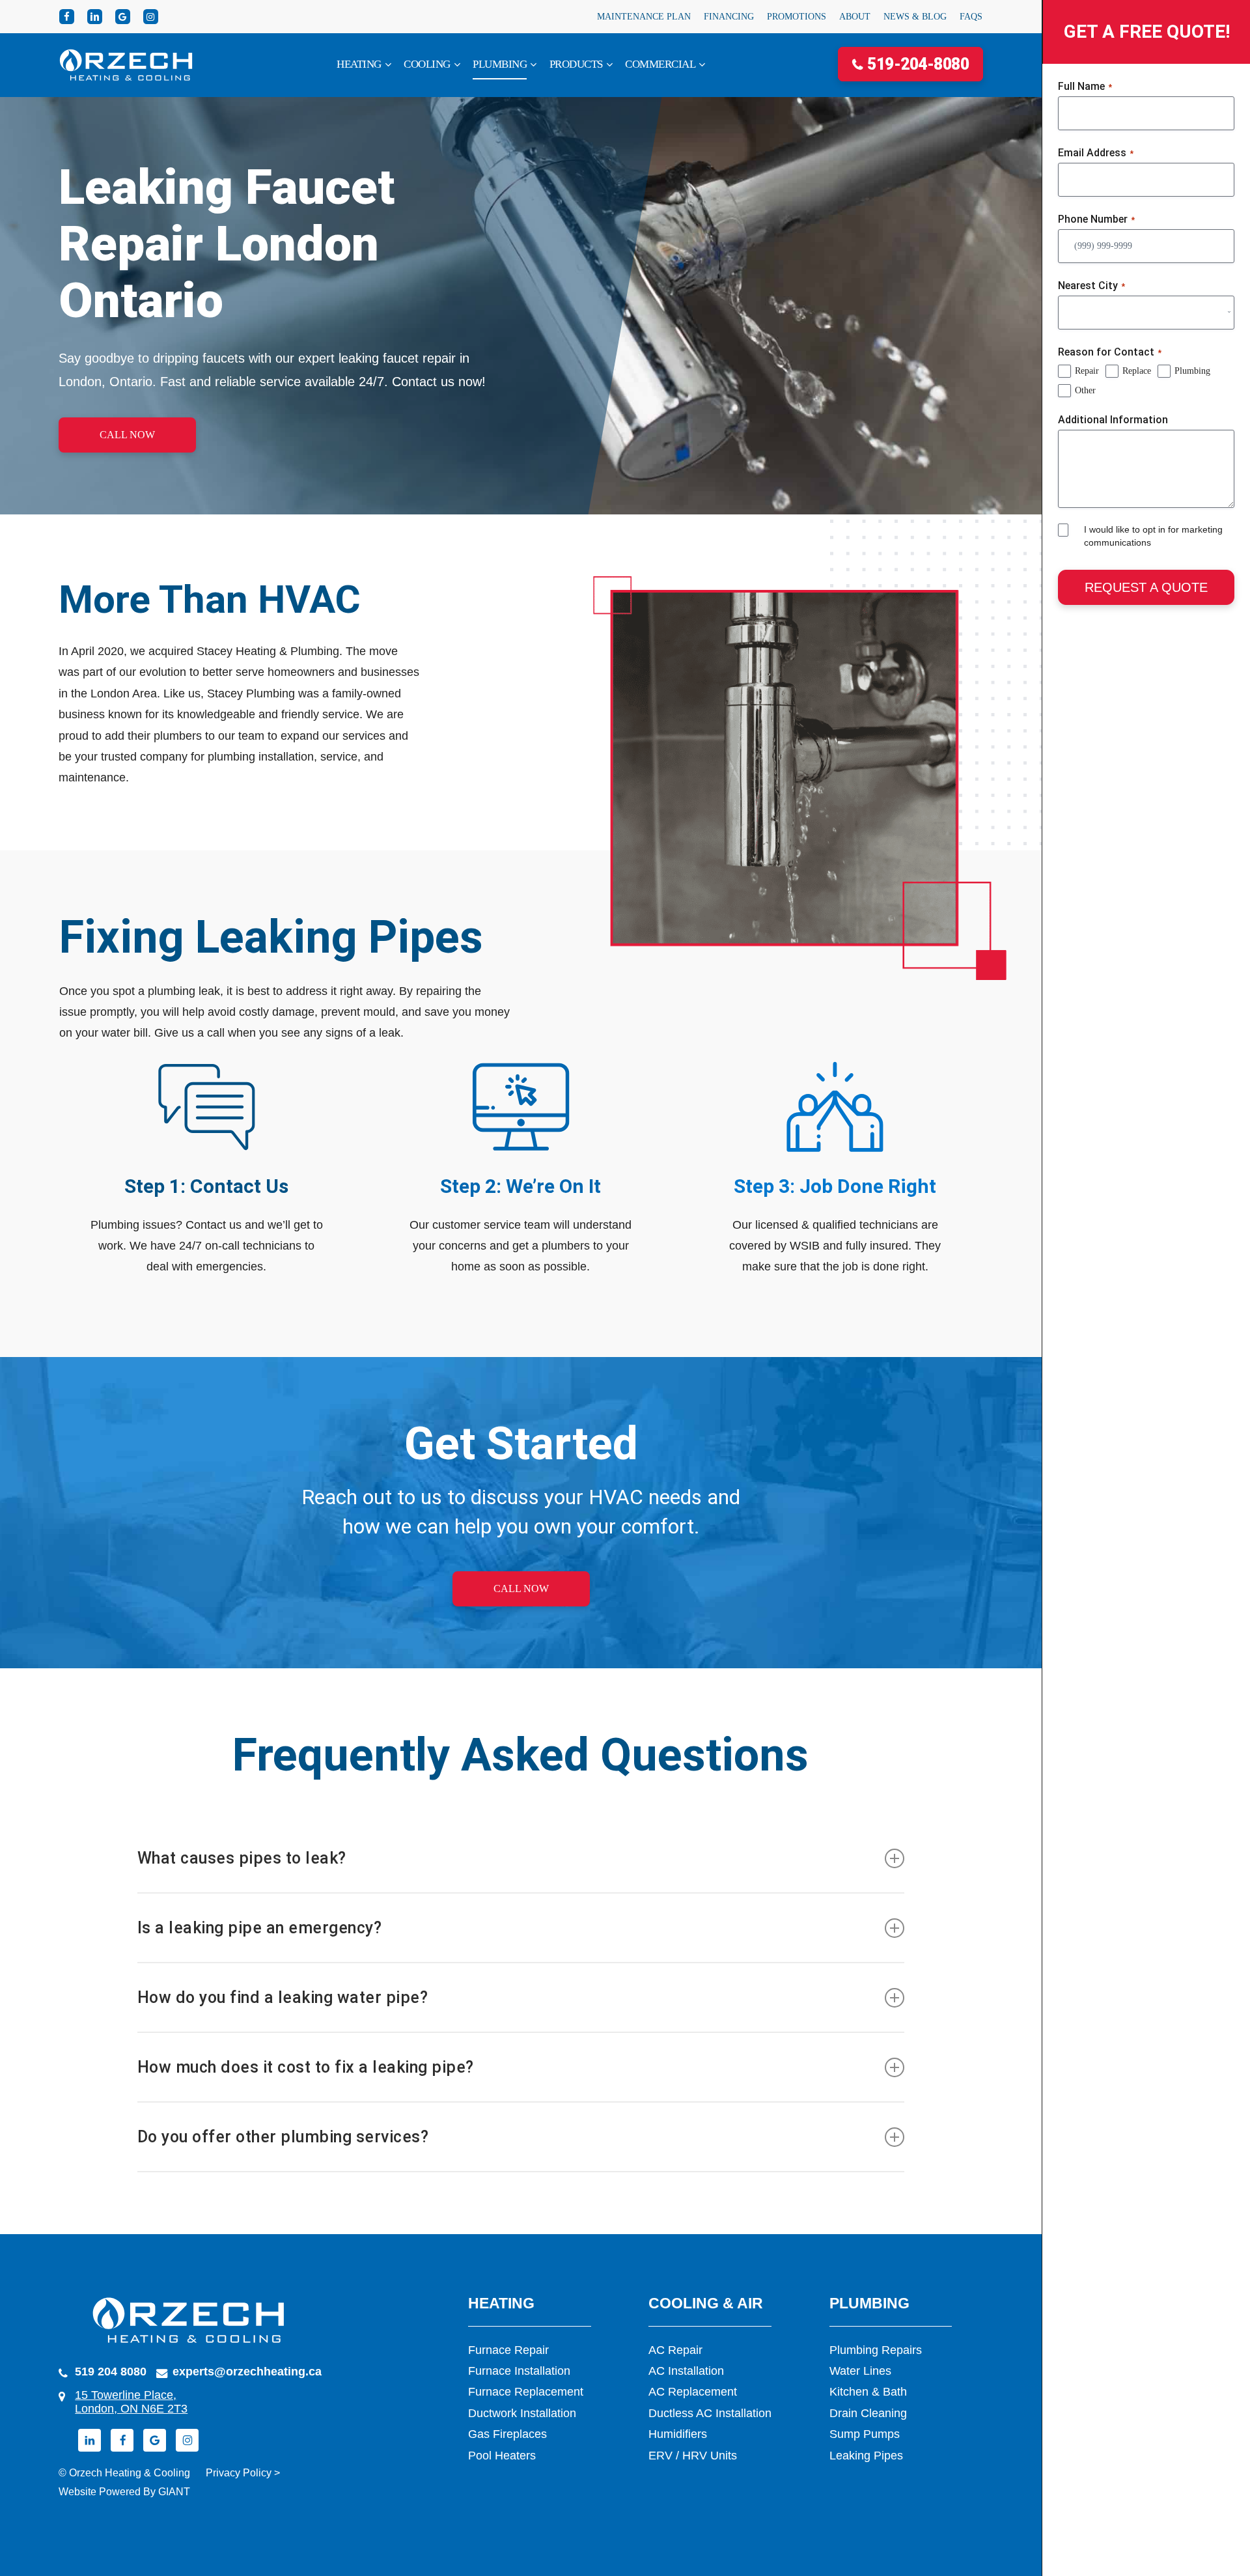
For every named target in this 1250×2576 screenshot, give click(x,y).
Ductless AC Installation (709, 2413)
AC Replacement (692, 2391)
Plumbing (1192, 371)
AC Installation (686, 2370)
------------------------
**Problem requirements**: Would you retype all the lines shown above, exactly as written and without any picture?

**Answer box**:
For every named target in this 1250×2576 screenshot, give click(x,y).
Ductless AC Installation (709, 2413)
AC Replacement (692, 2391)
Plumbing (1192, 371)
AC Installation (686, 2370)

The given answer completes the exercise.